Top of Supplied data
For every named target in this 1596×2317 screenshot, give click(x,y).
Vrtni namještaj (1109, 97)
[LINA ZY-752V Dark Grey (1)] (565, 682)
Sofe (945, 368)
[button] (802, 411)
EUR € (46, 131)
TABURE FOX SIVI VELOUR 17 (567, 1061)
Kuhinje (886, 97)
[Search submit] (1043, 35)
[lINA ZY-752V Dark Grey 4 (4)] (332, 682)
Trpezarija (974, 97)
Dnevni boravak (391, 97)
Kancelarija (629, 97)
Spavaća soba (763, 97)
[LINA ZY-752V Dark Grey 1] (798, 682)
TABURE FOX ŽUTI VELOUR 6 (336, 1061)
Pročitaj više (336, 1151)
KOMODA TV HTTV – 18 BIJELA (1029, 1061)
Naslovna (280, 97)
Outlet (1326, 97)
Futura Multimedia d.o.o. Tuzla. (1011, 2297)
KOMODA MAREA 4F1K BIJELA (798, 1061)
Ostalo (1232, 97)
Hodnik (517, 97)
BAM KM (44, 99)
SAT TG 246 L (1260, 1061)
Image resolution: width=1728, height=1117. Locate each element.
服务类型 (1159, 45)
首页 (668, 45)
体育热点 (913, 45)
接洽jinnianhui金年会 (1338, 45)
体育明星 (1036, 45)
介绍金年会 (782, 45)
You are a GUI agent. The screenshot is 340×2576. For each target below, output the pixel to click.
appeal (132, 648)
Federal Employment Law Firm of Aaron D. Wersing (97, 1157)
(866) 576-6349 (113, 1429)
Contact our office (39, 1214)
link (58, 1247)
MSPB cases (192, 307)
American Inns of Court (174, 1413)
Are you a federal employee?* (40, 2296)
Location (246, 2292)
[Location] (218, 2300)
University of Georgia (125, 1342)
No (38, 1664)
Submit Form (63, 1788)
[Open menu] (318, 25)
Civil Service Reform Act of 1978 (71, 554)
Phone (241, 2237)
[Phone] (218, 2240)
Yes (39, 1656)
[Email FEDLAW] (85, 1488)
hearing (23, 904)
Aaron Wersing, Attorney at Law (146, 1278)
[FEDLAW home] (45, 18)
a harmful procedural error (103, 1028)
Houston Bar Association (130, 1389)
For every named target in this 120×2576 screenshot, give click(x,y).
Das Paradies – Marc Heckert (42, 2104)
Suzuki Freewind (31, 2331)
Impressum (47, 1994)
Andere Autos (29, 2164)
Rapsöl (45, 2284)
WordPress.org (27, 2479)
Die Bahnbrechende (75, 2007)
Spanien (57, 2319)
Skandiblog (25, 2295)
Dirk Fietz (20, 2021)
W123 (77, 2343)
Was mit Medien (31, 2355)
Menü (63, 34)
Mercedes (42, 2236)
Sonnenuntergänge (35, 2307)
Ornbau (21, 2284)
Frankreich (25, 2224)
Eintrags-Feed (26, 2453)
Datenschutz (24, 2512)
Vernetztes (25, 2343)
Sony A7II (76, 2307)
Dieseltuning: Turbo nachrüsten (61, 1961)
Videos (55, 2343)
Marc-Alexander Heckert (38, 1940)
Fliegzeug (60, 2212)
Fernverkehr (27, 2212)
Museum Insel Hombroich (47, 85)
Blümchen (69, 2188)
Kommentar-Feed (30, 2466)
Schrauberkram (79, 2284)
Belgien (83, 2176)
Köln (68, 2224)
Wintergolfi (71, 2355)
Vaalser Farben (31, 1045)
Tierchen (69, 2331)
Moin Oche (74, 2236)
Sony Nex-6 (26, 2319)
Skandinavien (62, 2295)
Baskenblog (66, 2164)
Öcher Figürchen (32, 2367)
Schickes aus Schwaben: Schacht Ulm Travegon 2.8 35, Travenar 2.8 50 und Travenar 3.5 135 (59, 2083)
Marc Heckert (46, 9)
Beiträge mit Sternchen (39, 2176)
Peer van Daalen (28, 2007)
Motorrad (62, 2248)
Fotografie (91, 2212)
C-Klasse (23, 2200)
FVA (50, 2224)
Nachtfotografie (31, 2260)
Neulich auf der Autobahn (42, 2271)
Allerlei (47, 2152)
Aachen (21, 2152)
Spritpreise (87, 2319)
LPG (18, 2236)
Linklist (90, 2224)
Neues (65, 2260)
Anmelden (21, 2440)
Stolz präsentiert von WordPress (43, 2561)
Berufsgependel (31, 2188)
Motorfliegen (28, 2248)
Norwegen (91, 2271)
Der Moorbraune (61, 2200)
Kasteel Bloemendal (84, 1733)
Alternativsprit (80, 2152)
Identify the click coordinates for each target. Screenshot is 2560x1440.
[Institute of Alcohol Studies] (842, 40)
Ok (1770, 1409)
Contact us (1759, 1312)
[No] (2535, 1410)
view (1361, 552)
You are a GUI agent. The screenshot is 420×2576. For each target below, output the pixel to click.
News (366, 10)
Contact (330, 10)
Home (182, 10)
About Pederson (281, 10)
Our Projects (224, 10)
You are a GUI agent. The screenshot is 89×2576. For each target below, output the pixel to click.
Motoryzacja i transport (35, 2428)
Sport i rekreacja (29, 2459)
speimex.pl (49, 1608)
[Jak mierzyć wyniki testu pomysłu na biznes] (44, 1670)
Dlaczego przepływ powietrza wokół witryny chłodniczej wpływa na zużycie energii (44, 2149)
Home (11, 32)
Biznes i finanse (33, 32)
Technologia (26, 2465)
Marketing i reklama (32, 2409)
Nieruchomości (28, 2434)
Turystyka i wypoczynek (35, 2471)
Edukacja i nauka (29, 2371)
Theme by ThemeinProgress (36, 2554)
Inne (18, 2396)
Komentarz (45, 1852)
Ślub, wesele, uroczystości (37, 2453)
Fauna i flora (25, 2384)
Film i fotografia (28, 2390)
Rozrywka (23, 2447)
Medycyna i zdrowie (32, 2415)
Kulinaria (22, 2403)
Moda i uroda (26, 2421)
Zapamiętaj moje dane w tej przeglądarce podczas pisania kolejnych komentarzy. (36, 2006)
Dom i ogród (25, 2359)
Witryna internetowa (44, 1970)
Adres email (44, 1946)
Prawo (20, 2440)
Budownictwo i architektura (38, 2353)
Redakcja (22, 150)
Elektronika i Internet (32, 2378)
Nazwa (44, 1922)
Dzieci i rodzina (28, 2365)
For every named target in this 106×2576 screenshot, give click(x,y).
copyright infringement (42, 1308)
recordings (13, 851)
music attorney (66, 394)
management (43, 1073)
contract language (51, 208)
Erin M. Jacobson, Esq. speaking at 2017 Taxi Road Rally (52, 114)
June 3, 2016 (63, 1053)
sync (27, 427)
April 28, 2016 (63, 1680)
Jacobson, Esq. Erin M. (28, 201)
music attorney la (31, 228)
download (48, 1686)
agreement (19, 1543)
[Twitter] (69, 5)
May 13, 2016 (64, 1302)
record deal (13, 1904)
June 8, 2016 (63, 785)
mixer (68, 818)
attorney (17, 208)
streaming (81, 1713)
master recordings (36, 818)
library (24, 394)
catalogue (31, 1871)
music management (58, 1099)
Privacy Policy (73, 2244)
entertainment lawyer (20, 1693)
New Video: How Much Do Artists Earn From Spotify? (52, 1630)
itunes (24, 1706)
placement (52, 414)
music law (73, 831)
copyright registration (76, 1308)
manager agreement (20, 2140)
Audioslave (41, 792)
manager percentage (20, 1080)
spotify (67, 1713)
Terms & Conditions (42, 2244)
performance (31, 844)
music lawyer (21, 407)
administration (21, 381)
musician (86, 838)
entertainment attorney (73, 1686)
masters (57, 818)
Bottom of Supplied data
Requirement:
Each line from the top of the records through the one with "Dirk Fietz (20, 2021)" should be returned exactly. Leave out everything else.

Answer:
For every named target in this 1596×2317 screenshot, give click(x,y).
Vrtni namještaj (1109, 97)
[LINA ZY-752V Dark Grey (1)] (565, 682)
Sofe (945, 368)
[button] (802, 411)
EUR € (46, 131)
TABURE FOX SIVI VELOUR 17 (567, 1061)
Kuhinje (886, 97)
[Search submit] (1043, 35)
[lINA ZY-752V Dark Grey 4 (4)] (332, 682)
Trpezarija (974, 97)
Dnevni boravak (391, 97)
Kancelarija (629, 97)
Spavaća soba (763, 97)
[LINA ZY-752V Dark Grey 1] (798, 682)
TABURE FOX ŽUTI VELOUR 6 (336, 1061)
Pročitaj više (336, 1151)
KOMODA TV HTTV – 18 BIJELA (1029, 1061)
Naslovna (280, 97)
Outlet (1326, 97)
Futura Multimedia d.o.o. Tuzla. (1011, 2297)
KOMODA MAREA 4F1K BIJELA (798, 1061)
Ostalo (1232, 97)
Hodnik (517, 97)
BAM KM (44, 99)
SAT TG 246 L (1260, 1061)
Image resolution: width=1728, height=1117. Locate each element.
服务类型 (1159, 45)
首页 (668, 45)
体育热点 (913, 45)
接洽jinnianhui金年会 (1338, 45)
体育明星 (1036, 45)
介绍金年会 (782, 45)
You are a GUI agent. The screenshot is 340×2576. For each target below, output the pixel to click.
appeal (132, 648)
Federal Employment Law Firm of Aaron D. Wersing (97, 1157)
(866) 576-6349 (113, 1429)
Contact our office (39, 1214)
link (58, 1247)
MSPB cases (192, 307)
American Inns of Court (174, 1413)
Are you a federal employee?* (40, 2296)
Location (246, 2292)
[Location] (218, 2300)
University of Georgia (125, 1342)
No (38, 1664)
Submit Form (63, 1788)
[Open menu] (318, 25)
Civil Service Reform Act of 1978 (71, 554)
Phone (241, 2237)
[Phone] (218, 2240)
Yes (39, 1656)
[Email FEDLAW] (85, 1488)
hearing (23, 904)
Aaron Wersing, Attorney at Law (146, 1278)
[FEDLAW home] (45, 18)
a harmful procedural error (103, 1028)
Houston Bar Association (130, 1389)
For every named target in this 120×2576 screenshot, give click(x,y).
Das Paradies – Marc Heckert (42, 2104)
Suzuki Freewind (31, 2331)
Impressum (47, 1994)
Andere Autos (29, 2164)
Rapsöl (45, 2284)
WordPress.org (27, 2479)
Die Bahnbrechende (75, 2007)
Spanien (57, 2319)
Skandiblog (25, 2295)
Dirk Fietz (20, 2021)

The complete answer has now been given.